Actualizado el 19/09/2025 a las 08:09
Ya tenemos encarcelados a los reyes, reales o imaginados, que flanquean el tramo final del paseo de Sarasate. Esas jaulas metálicas son andamios que facilitarán su restauración, pero en el ínterin se les ha quedado cara de arrestados en un calabozo de serie de televisión, para que el espectador pueda ver el diálogo que mantienen con alguien que está libre. Solo falta que les pongan una capucha en la cabeza (y lo harán cuando se acerque la fecha del traslado) para que se conviertan en sospechosos de terrorismo camino de Guantánamo o en hispanos detenidos en Arizona por la policía de inmigración, listos para ser deportados.

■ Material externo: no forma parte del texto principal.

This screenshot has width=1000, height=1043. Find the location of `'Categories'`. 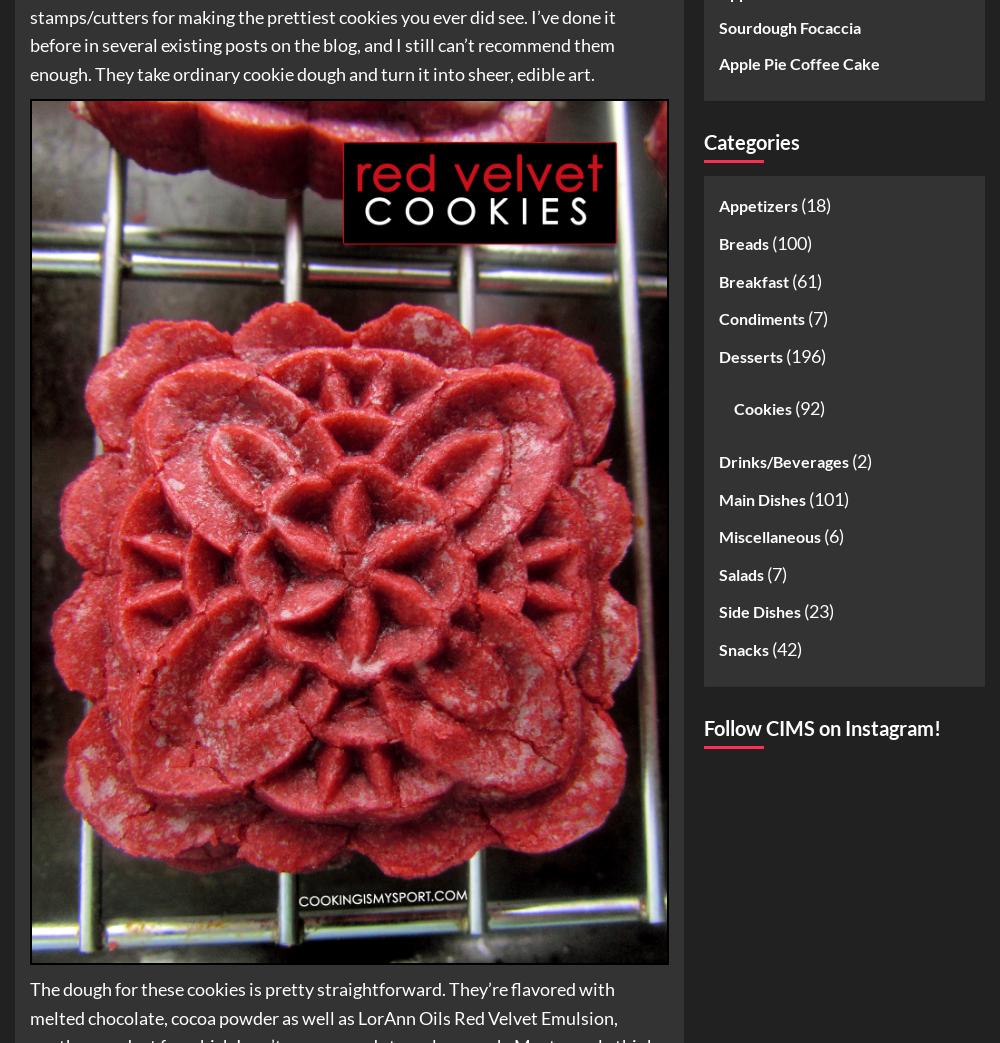

'Categories' is located at coordinates (752, 141).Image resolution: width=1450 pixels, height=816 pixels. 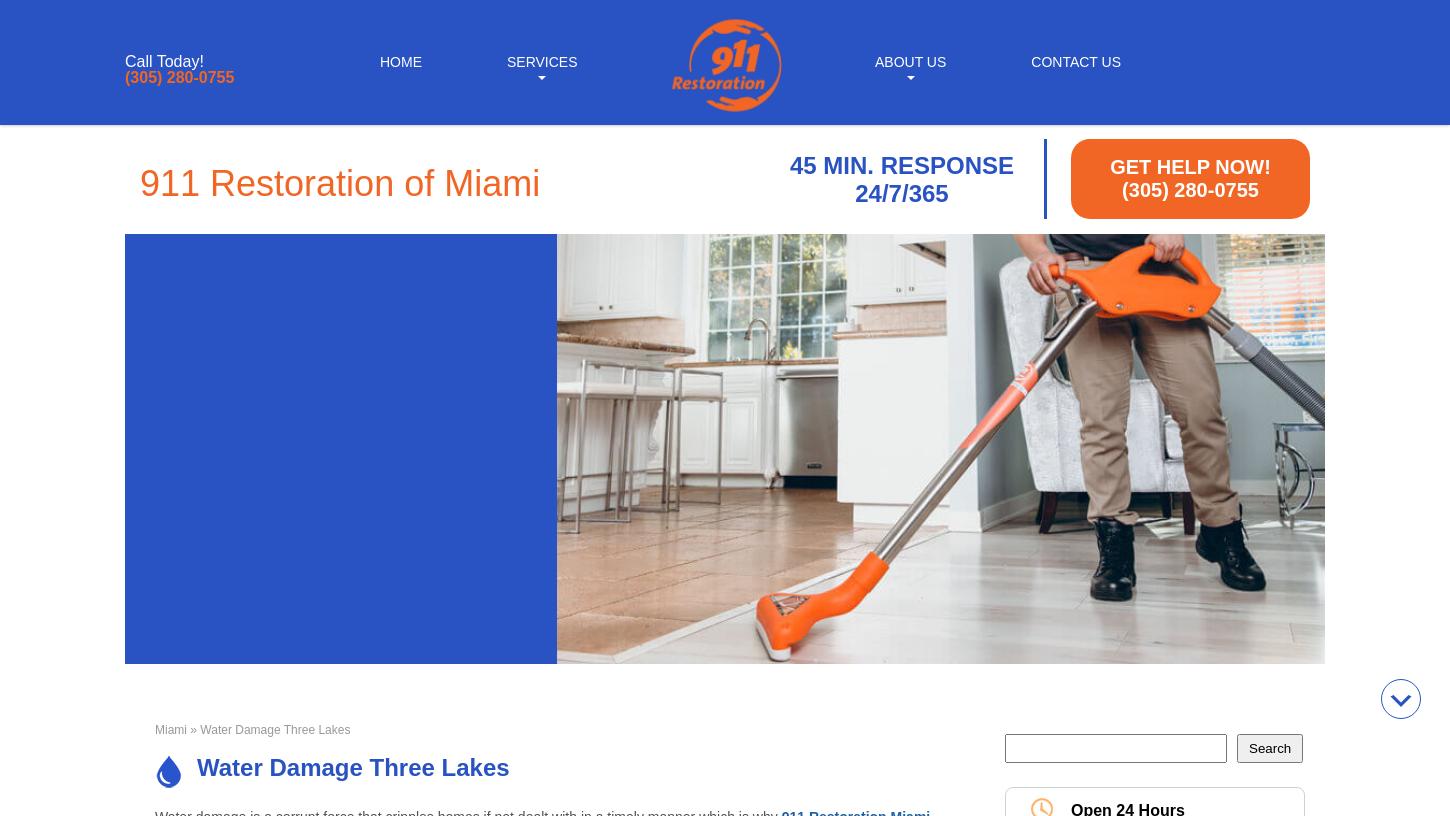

Tratándose de reyes, en realidad, el exilio no es el peor destino posible. Esa cárcel metálica sugiere los pasos previos a una ejecución: la de Carlos I delante de la sala de banquetes de Whitehall, la de Luis XVI en la plaza de la Concordia, la del zar Nicolás II en la Casa Ipátiev de Ekaterimburgo.
Las ciudades son el resultado de la acumulación de la historia. Las paredes de una edificación son los cimientos de otra, y no solo en sentido figurado. En ocasiones, las huellas que muestran son tatuajes intencionados; en otras, cicatrices de guerras, revoluciones o la acción de la naturaleza. Pero todas conforman las ciudades, sobre todo cuando, como es el caso de Pamplona, acumulan siglos y siglos a sus espaldas.
He de admitir que las estatuas del paseo de Sarasate no me resultan especialmente atractivas, aunque mi ojo se haya acostumbrado a verlas. Pero ni Felipe III (que nadie sabe quién fue) ni García Ramírez, ni, por supuesto, las otras cuatro esculturas que constituyen, ya lo he escrito antes, un monumento al monarca desconocido, merecen el exilio. A no ser, claro, que lo que se pretenda es practicar una especie de vudú laico, con la esperanza de que lo que se hace a una efigie se traslade a una persona real. O a una real persona.